The first point is that it’s always a matter of learning … it takes time, effort, energy, dedication. For years I’ve avoided learning this skill … I’m not even completely sure why! It just seemed “too hard”. And yeah … it was rough at first. I stalled more than once and there were times when I just wanted to give up. But with some practice, I started to figure it out. And now I would say I’ve just about mastered the stick. :)

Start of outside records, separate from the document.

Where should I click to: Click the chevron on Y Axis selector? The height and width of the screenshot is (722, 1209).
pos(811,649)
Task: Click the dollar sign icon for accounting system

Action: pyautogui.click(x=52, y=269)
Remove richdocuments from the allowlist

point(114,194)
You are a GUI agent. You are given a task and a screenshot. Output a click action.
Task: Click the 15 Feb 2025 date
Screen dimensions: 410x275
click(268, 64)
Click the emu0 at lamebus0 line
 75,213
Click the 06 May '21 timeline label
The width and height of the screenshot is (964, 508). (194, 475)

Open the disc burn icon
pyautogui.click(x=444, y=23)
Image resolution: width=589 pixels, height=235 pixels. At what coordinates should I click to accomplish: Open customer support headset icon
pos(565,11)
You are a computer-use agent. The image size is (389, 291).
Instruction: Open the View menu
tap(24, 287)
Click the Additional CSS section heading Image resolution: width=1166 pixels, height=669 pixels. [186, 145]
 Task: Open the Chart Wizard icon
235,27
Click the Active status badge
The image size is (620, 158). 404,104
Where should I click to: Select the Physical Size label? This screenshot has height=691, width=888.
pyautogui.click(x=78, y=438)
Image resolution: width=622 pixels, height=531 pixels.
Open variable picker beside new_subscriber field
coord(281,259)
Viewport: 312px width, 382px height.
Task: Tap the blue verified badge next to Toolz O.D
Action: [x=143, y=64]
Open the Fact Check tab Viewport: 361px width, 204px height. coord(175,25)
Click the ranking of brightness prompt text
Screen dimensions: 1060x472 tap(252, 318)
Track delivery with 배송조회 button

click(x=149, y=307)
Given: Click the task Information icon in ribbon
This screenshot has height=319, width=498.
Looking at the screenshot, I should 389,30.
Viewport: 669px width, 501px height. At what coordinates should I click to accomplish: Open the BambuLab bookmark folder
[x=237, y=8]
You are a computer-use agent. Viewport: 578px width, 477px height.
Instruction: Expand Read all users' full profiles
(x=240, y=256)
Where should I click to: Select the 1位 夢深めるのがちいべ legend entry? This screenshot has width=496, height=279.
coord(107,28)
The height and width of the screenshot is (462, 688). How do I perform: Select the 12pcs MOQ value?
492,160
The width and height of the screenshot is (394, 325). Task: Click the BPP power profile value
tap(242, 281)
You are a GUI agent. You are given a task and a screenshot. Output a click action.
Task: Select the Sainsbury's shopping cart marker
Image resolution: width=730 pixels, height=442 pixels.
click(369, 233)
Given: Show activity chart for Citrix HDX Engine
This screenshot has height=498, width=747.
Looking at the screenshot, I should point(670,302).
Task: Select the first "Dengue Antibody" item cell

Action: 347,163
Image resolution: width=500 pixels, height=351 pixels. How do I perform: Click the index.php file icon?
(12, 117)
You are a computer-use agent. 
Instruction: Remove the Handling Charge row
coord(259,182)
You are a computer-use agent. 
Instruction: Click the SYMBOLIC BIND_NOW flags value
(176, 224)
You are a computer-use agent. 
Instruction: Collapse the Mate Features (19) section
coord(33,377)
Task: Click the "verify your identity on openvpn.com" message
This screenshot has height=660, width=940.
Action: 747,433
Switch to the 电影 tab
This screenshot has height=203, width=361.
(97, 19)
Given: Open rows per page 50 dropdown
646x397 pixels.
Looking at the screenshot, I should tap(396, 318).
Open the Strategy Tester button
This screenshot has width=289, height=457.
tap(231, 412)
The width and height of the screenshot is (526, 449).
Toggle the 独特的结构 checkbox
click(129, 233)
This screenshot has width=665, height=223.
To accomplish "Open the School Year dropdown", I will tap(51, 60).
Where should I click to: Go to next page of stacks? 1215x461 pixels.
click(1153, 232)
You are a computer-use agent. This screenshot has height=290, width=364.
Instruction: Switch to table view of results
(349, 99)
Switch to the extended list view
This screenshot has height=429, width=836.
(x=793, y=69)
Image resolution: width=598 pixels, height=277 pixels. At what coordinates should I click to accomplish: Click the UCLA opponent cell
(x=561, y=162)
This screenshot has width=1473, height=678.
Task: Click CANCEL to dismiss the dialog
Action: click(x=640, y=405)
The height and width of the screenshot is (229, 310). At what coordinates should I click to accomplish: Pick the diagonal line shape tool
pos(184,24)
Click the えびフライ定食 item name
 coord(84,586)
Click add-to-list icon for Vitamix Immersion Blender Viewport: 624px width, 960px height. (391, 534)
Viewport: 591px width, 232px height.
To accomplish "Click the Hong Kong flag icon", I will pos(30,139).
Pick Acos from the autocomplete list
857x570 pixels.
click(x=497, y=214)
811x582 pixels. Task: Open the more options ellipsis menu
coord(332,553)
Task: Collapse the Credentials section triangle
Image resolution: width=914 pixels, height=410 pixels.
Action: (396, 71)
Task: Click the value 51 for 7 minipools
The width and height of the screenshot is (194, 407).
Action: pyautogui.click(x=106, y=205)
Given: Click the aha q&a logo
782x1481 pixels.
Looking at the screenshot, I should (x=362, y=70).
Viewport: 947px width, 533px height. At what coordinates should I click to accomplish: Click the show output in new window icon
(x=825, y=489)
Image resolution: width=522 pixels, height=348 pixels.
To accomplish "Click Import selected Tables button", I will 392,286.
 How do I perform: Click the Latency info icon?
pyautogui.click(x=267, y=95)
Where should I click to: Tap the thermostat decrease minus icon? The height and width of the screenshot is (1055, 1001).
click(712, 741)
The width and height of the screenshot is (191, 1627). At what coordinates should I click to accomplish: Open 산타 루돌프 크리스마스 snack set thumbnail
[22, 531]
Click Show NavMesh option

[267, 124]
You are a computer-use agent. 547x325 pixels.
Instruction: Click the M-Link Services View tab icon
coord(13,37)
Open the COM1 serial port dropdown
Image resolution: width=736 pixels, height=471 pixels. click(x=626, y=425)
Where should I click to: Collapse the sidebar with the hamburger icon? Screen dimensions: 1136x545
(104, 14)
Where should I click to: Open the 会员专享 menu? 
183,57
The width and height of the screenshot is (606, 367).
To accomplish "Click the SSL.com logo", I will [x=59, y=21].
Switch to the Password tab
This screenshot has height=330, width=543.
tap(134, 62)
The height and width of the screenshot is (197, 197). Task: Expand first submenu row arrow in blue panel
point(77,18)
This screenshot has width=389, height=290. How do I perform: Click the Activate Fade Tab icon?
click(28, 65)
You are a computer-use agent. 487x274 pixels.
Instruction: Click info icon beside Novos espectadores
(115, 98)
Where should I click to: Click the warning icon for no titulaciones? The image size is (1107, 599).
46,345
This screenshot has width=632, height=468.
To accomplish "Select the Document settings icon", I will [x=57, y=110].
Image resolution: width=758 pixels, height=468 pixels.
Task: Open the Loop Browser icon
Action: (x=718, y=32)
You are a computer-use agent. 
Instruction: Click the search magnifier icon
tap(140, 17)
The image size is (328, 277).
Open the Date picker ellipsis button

The quest for balancing my life has also been a learning process, and it has literally taken years. First I needed to find the courage to try, and ‘important someones’ --- particularly Serge and Juwa (love you babe!) to help guide me. Just as my dad has been there to answer my questions about driving that big old truck … to listen to me vent when things were “too hard” and to encourage and show me the way back onto the my path, my “special people” have been there for me as I’ve been working towards sorting things out.

The second point is – practice and dedication! The only way I’ve managed to “master the stick” has been to practice, and (lately) to just get in the truck and drive – by myself – and make mistakes. As my dad said to me last night “don’t panic, and take your time”. It’s taken a while … I’ve been trying to learn for months!

Unlike life, however, learning to drive standard is something that happens and then is done. Yes, it’s good to practice once in a while. But now I’m pretty much set in that department. I can get up and take that big clunky truck just about anywhere! Ha ha ha. Life, on the other hand – I (like everyone else!), will never be “set”. Yep, I’ve got more balance and happiness and good things than ever before. Depression free, anxiety disorder completely under control (thank you celexa, for saving me!), lots of great skills learned in therapy (CBT is amazing). I go to the gym, I eat pretty well (yes, I still love fruit by the foot and cake … but I’ve got much more self control!). I’m confident and honest and … well … happy. :) I’m working hard towards a great life!

Okay … that blog went a lot deeper than I intended and, honestly, doesn’t feel “together” to me … but I don’t know what else to do with it. So up it’s going and feedback is welcome!